I don't quite understand why the rest of you are questioning whether this is a situation requiring or deserving of prayer. Ordinarily I could care less which section of the forums one posts in, but it seems to me that in this case the ADHD forum is where one should wrangle over whether fireant has a "real" problem or not. By posting here, my guess would be that all he wanted was simply your prayers.

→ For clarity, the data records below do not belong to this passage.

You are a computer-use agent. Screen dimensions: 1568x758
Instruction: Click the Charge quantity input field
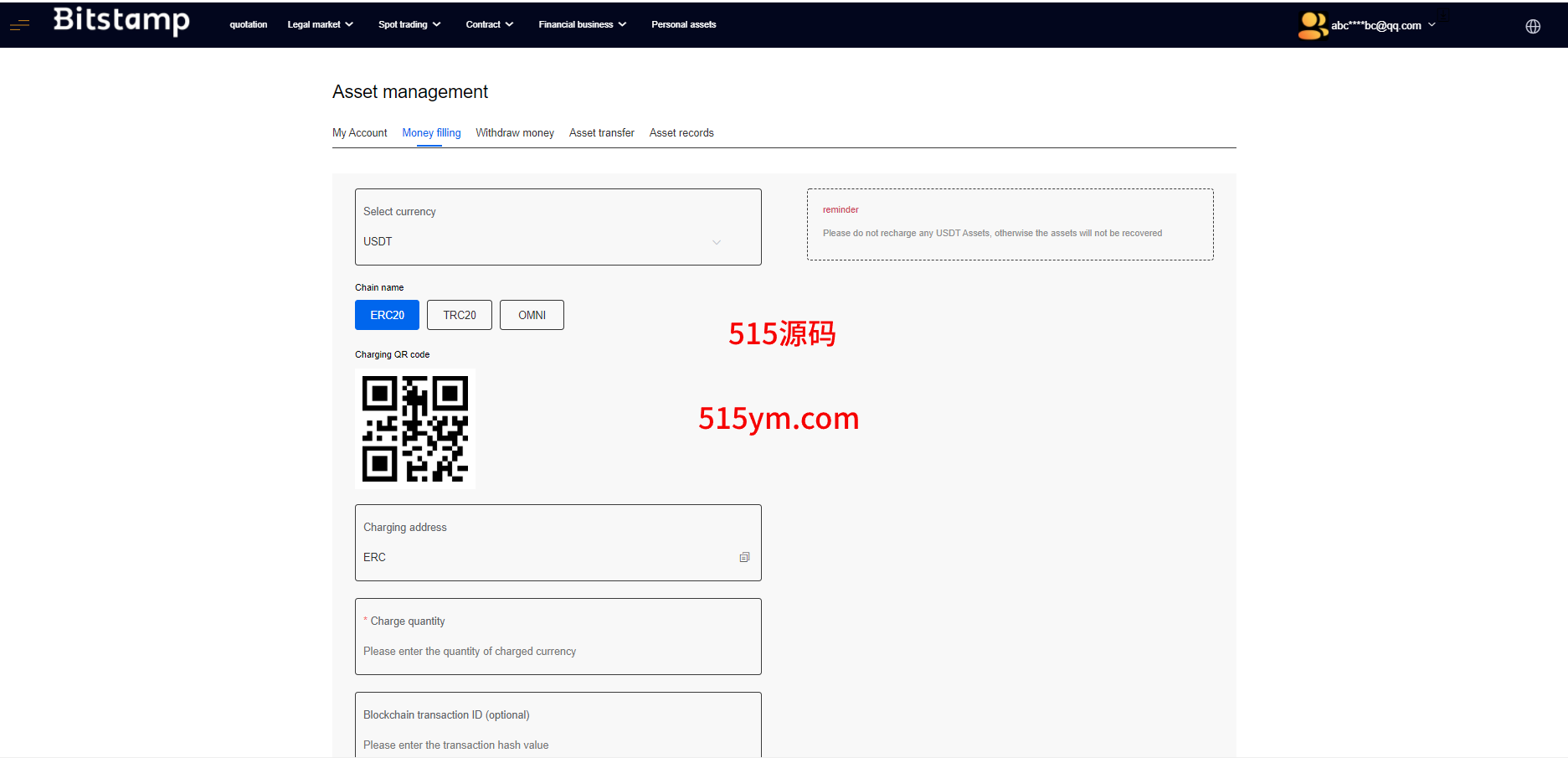click(558, 651)
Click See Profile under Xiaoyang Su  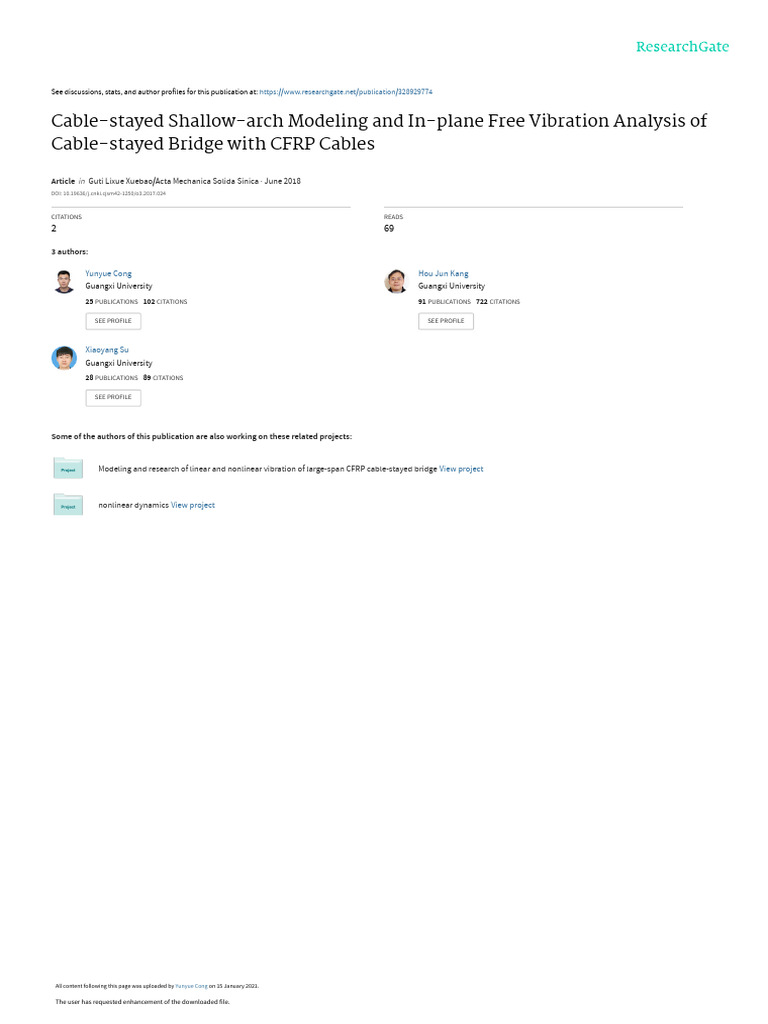click(x=113, y=397)
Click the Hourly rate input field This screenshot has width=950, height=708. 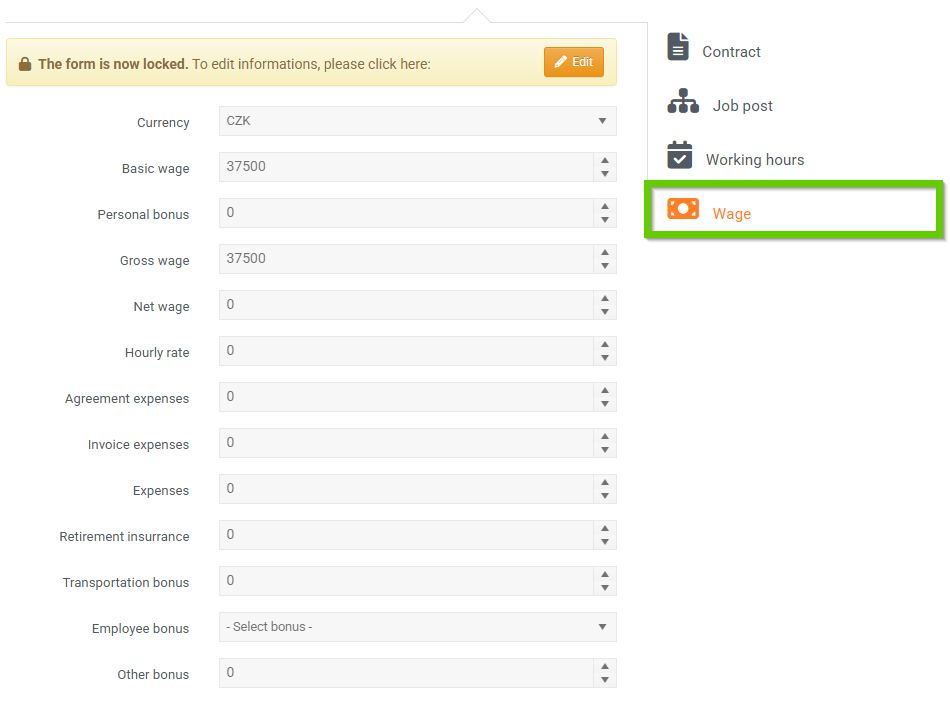coord(406,351)

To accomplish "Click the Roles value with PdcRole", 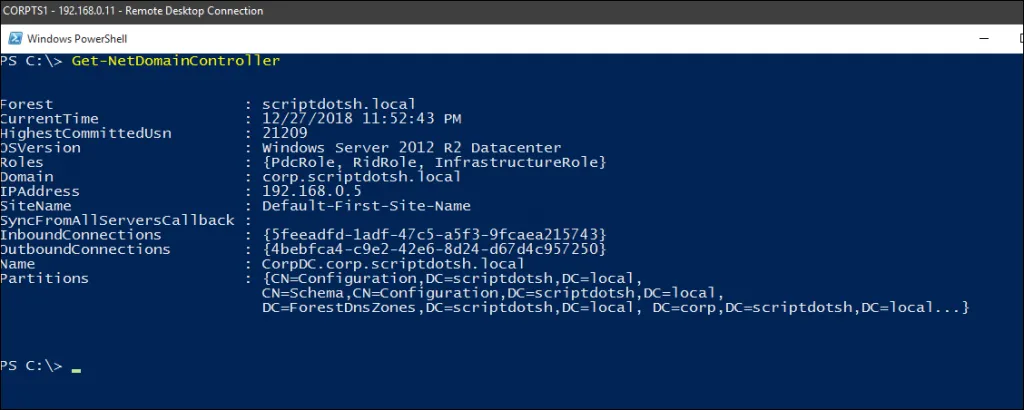I will tap(434, 162).
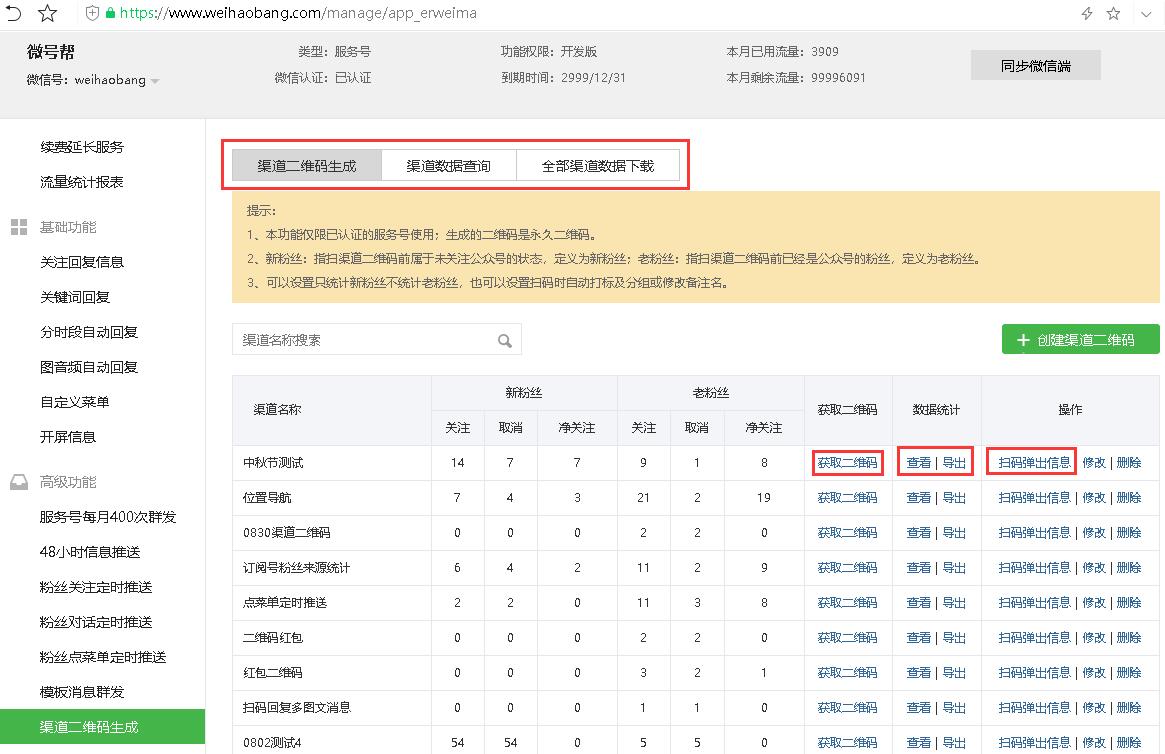This screenshot has height=754, width=1165.
Task: Open 自定义菜单 in the sidebar
Action: click(x=74, y=402)
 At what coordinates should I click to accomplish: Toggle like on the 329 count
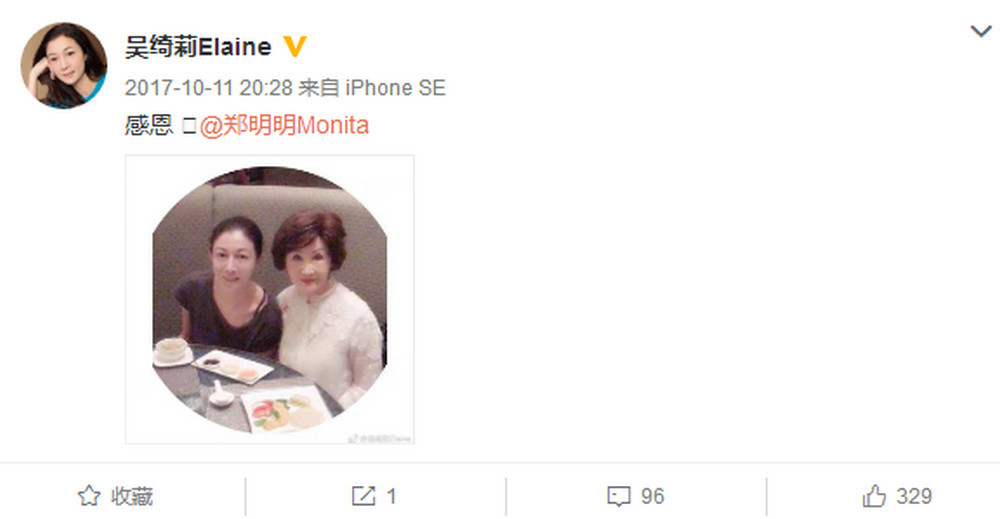pos(914,496)
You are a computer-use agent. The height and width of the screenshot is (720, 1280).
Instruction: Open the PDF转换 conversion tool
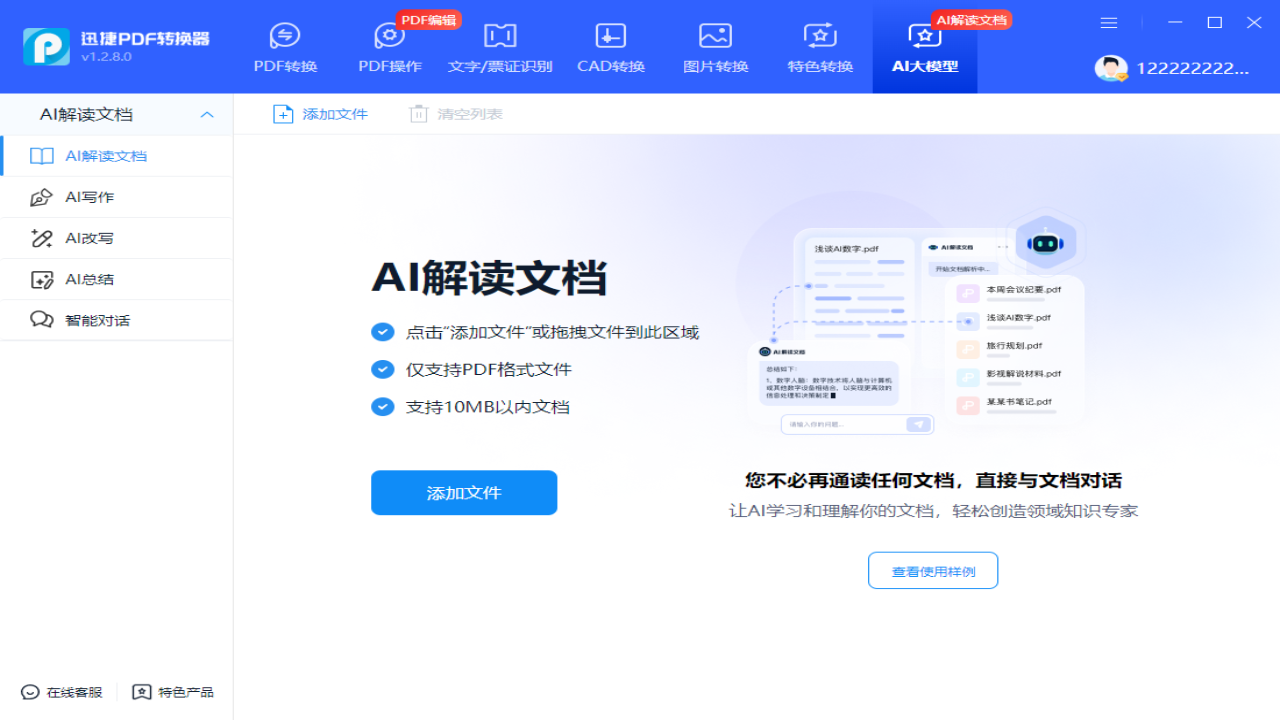[285, 47]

If you believe in the power of prayer, then leave it to whatever power, force, or spirit to decide what kind of help fireant needs and let it give it to him.

Perhaps the rest of you should say a deep prayer of thanks that it is so easy for you to "choose" when you can work productively and when you cannot, that you do not quake in terror and/or confusion when you see a complex task before you, are not sure how to proceed, and have had too many past painful experiences of not succeeding no matter how hard you tried, what help you sought, and what hours you spent wrestling with the problem.

Finally, you might also show a little appreciation for what fireant is trying to do -- work and go to school at the same time when the way he thinks and works best may be to focus on one thing at a time. Yes, there are people who can handle multiple jobs, school, and other things all at once because of the way their minds connect and disconnect and reconnect fairly easily. Others struggle with it and have far less of a margin for error when, as often happens, they miscalculate the time they need to accomplish something. It's very painful to suddenly realize what needs to be done, to beat oneself up over the fact that one didn't "get it" earlier (and say things like "I was sort of trying to do it" simply because the mental work involved in being confused and sorting it out does not "count" because it did not produce any practical results), and then try to decide whether to steal the time to do it "right" to be able to prove that one really did, finally, understand or cut ones losses and go on and hope that one more sub-standard performance (from the perspective of those measuring and handing out credentials) is not going to keep one from reaching one's goals or, even worse, destroy one's spirit, sense of self-worth, and hope for doing better in the future.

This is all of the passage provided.